Sebelumnya terungkap fakta saat agenda hearing dilaksanakan oleh Komisi IV DPRD Inhu, banyak pekerja buruh yang masuk kedalam organisasi buruh tersebut justru merasa tertekan pula hidupnya, ulah 'Jatah Preman' (Japren) alias setoran kepada pengurus serikat buruh, yang dinilai terlalu memberatkan para pekerja kasar itu.
Wilayah kerja PT SIR (Sawit Inti Raya) di Kecamatan Kelayang. Disana, akhirnya terungkap fakta bahwa saat agenda hearing DPRD Inhu beberapa waktu lalu, para buruh tak lagi betah lantaran banyaknya setoran yang harus diberikan kepada pengurus. Konflik internal organisasi buruh berujung ketidaknyamanan pekerja jadi taruhan tak khayal 'gesekan' pun sering terjadi dan di khwatirkan berujung ricuh.
Kisah itu berawal dari organisasi Pimpinan Unik Kerja Federasi Serikat Pekerja Transportasi Indonesia (PUK FSPTI-SPSI Inhu) menerima kontrak kerja sama dengan PT SIR perihal mempekerjakan warga tempatan yang nantinya akan menjadi buruh bongkar muat disana.

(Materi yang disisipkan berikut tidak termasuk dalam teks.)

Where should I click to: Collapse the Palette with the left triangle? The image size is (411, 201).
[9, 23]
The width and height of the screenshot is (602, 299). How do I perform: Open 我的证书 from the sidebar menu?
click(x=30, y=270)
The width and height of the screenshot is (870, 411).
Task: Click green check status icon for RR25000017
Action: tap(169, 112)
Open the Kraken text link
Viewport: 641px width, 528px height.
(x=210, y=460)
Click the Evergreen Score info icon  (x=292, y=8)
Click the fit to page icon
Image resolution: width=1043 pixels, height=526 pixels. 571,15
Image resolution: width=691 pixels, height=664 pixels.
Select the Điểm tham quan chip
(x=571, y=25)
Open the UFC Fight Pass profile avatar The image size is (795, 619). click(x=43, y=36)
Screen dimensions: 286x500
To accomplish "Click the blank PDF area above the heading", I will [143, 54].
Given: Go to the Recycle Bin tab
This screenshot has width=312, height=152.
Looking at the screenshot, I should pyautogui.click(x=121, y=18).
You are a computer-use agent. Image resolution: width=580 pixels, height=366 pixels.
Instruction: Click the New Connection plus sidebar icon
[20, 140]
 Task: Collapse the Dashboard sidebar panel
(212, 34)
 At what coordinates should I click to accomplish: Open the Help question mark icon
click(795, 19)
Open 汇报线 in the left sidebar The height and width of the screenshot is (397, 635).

Namun di perjalanannya para buruh yang harusnya masuk didalam wadah FSPTI itu malah merasa tidak mendapat kenyamanan dalam bekerja lantaran banyaknya potongan duit yang dilakukan oleh para pengurus organisasi mereka.
"Kita banyak yang tidak tahan lantaran terlalu besar biaya yang dikeluarkan buruh jika ingin bekerja. Contohnya saja; dikenakan uang kartu anggota sebesar Rp1 Juta," ujar Iskandar yang memilih keluar dari organisasi FSPTI-SPSI itu.
Iskandar menyebut, selain mahalnya duit untuk kartu anggota yang menjadi persoalan buruh disana, lagi-lagi potongan duit juga dilakukan, yakni setiap mobil Dumb Truk (DT) yang akan membongkar Tandan Buah Segar (TBS) kedalam pabrik maka akan kena potongan sebesar Rp25 Ribu.
"Segala macam bentuk potongan atau setoran duit tadi akan diserahkan kepada pengurus SPTI di Desa Bongkal Malang dan Desa Desan Dusun Tua Pelang dimana dua desa itu menjadi wilayah kerja perusahaan. Alasan klasik untuk kemajuan organisasi selalu digambarkan," ujar Iskandar dihadapan seluruh mitra kerja Komisi IV DPRD Inhu tersebut.